- [WHAT IS REQUIRED] In the listing below, the lines starting with the line with "( customer reviews) (82, 404)" and going on through the line with "Instagram (22, 2449)" are to be reproduced exactly, and only those.

- [DATA FOR PROCESSING]
▼▼▼

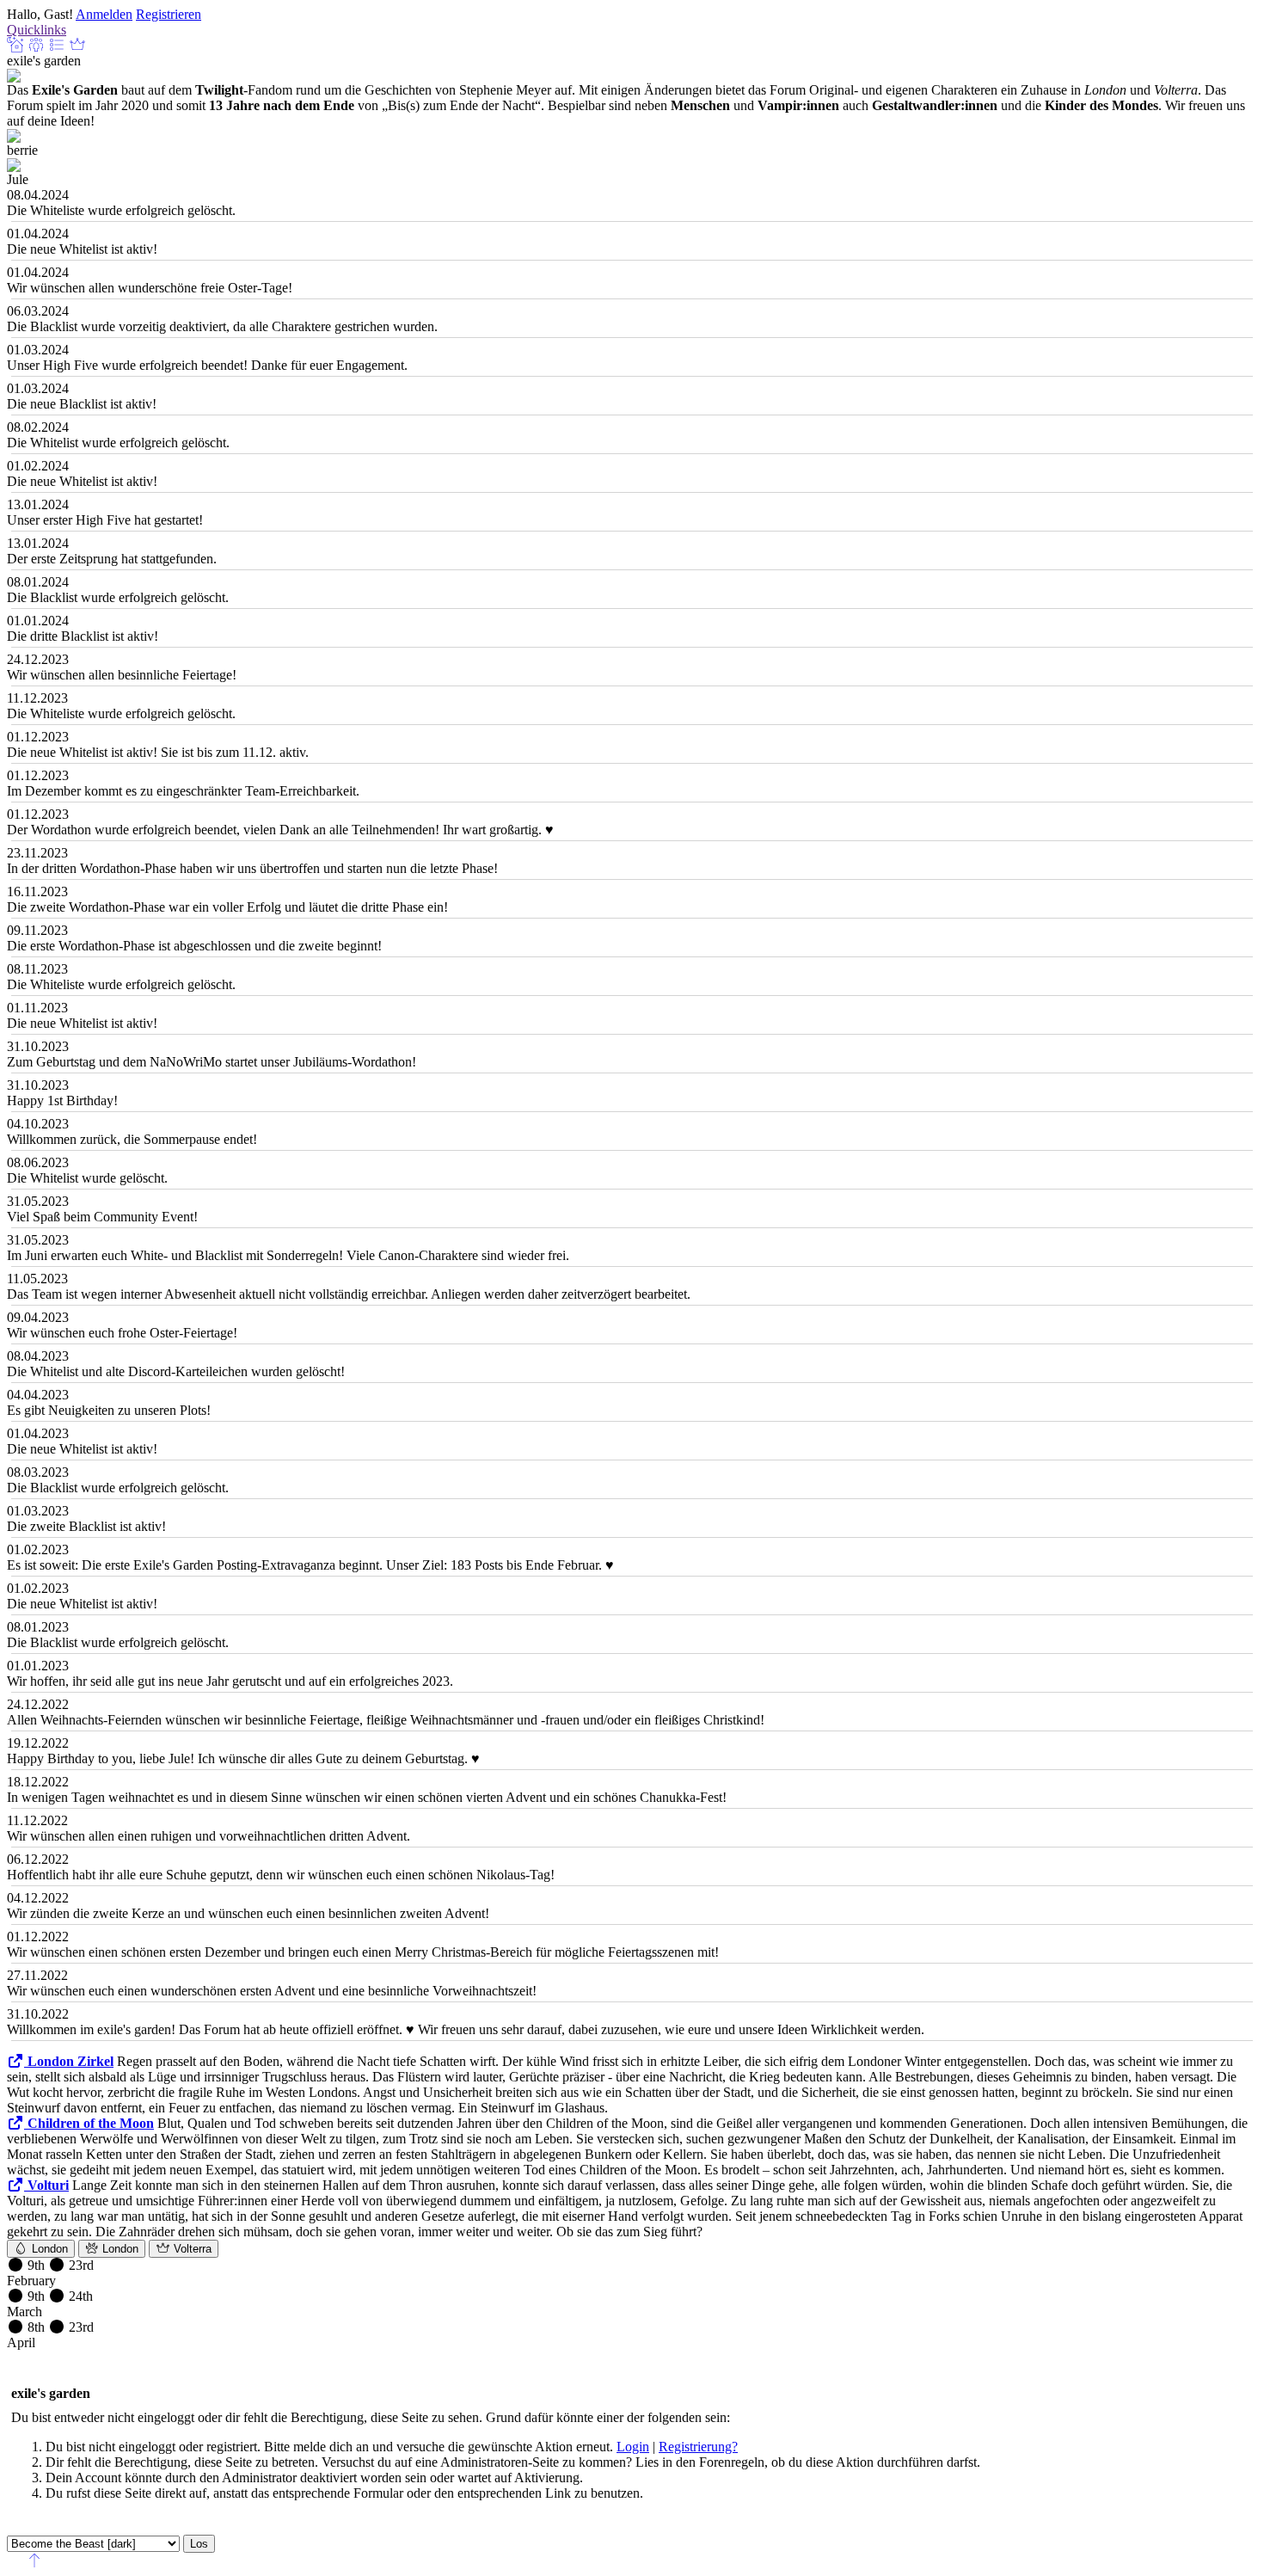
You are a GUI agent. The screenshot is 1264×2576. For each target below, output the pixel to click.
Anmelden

▲▲▲
▼▼▼

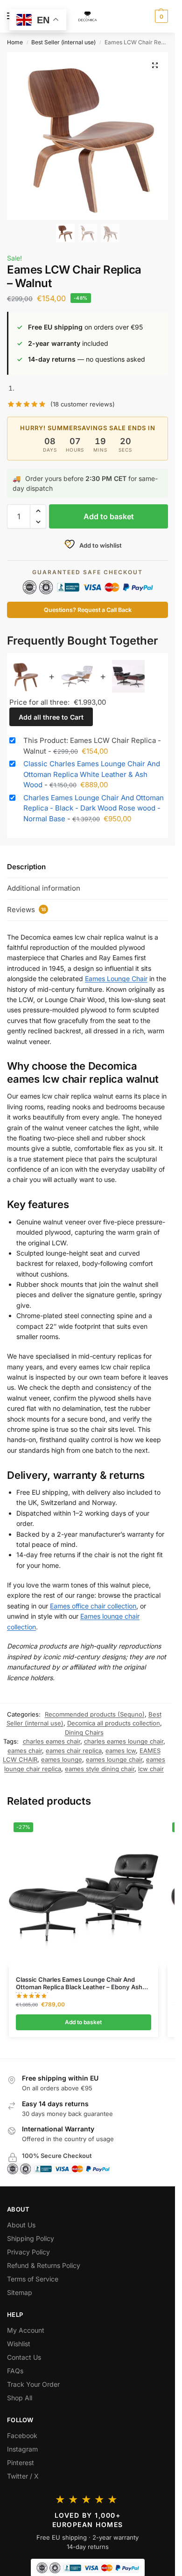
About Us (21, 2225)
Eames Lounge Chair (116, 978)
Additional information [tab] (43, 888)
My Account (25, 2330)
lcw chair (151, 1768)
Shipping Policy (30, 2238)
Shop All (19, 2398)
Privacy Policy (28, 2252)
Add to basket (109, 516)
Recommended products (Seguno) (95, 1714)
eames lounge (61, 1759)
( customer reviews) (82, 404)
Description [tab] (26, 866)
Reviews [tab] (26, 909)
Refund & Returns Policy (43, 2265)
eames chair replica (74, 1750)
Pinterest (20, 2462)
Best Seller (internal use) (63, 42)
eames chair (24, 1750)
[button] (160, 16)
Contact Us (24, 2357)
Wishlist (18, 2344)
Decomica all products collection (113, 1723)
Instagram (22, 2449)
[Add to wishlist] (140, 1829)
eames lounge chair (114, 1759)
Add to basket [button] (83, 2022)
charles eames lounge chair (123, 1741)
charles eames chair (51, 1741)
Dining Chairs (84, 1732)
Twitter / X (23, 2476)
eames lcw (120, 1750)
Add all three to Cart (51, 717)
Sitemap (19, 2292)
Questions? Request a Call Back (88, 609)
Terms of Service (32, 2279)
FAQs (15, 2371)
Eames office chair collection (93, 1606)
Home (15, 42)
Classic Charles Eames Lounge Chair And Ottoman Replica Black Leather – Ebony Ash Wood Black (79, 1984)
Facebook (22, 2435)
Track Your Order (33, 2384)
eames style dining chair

▲▲▲

- [EXERCISE RESPONSE]
( customer reviews) (82, 404)
Description [tab] (26, 866)
Reviews [tab] (26, 909)
Refund & Returns Policy (43, 2265)
eames chair replica (74, 1750)
Pinterest (20, 2462)
Best Seller (internal use) (63, 42)
eames chair (24, 1750)
[button] (160, 16)
Contact Us (24, 2357)
Wishlist (18, 2344)
Decomica all products collection (113, 1723)
Instagram (22, 2449)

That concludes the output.